Sec. 108.09(6) (b), Stats., also provides that the commission may order the taking of additional evidence.

*831This court has stated that:

“. . . The taking of additional testimony on a petition for a review of an examiner’s findings and order is a matter for the sole discretion of the commission. . . .” Christnovich v. Industrial Comm., 257 Wis. 235, 237, 238, 43 N.W.2d 21 (1950). See also: Kenneth F. Sullivan Co. v. Industrial Comm., 25 Wis.2d 84, 90, 91, 130 N.W.2d 194 (1964).

And it would need to he a flagrant abuse of discretion by the commission, in denying an application to reopen a case, in order to permit a reviewing court to determine that the commission acted in excess of its powers. Moore v. Industrial Comm., 4 Wis.2d 208, 218, 89 N.W.2d 788 (1958); Theodore Fleisner, Inc. v. ILHR Department, 65 Wis.2d 317, 328, 222 N.W.2d 600 (1974); Nelson Mill & Agri-Center, Inc. v. ILHR Dept., 67 Wis.2d 90, 94, 226 N.W.2d 435 (1975).

This court, then, must determine whether the commission abused its discretion in failing to investigate when it learned of the discrepancy in respondent’s statements.

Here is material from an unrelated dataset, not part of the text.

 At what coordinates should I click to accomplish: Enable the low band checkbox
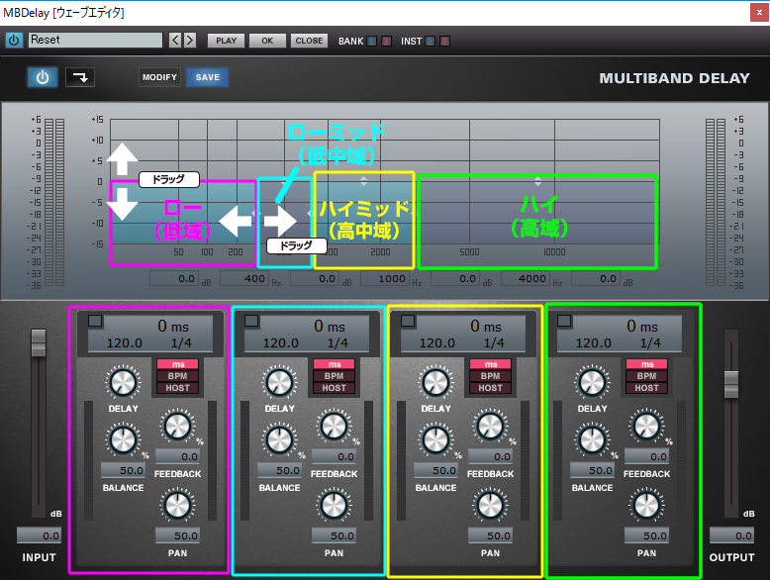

In the instant case, the commission did not fail to pass upon a timely application to open this case for additional evidence, as in the Moore Case. Appellant made no application or request to reopen this case. By letter dated June 3, 1976, appellant petitioned the commission for review of the appeal tribunal’s decision. In that letter appellant pointed out:

“. . . Mr. Minor contradicted his own statements regarding the circumstances leading to his discharge. In the first hearing he stated that the die lube had gotten on his face only, and that the supervisor had denied permission for Mr. Minor to go shower because the supervisor did not see it on his face. During the first hearing John also admitted that the 1st shift supervisor, Tony Nondorf, had asked him if he had spilled the lubricant on his body. Mr. Minor admitted that he had not, *832but the baekspray had gotten on his face. During the hearing on May 13, Mr. Minor changed his story and stated that the lube had covered his entire body . . . .”
Although appellant pointed out to the commission that there may have been a discrepancy in respondent’s testimony, appellant did not request the commission to order the taking of additional evidence.

Furthermore, in Moore v. Industrial Comm., supra, this court held that the commission abused its discretion where it failed to rule on a petition to reopen a hearing because of crucial new evidence discovered between the time of the hearing examiner’s decision and the review by the commission. In this case there was no such abuse of discretion.

There is no suggestion that the appellant did not know of the existence of the statement prior to the hearing. In fact we believe all reasonable inferences lead to the conclusion that the appellant did know of both its existence and its contents. Therefore, appellant had the opportunity to request that respondent’s statements be placed in evidence and to cross-examine respondent about those statements. Yet appellant’s representative made no attempt at the hearing to do either. It cannot be said that there was an abuse of discretion by the commission in failing to reopen the case to take evidence which appellant neglected to offer when it had the opportunity to do so at the hearing, and the appellant was therefore not denied any fundamental due process right.

The judgment of the circuit court is affirmed.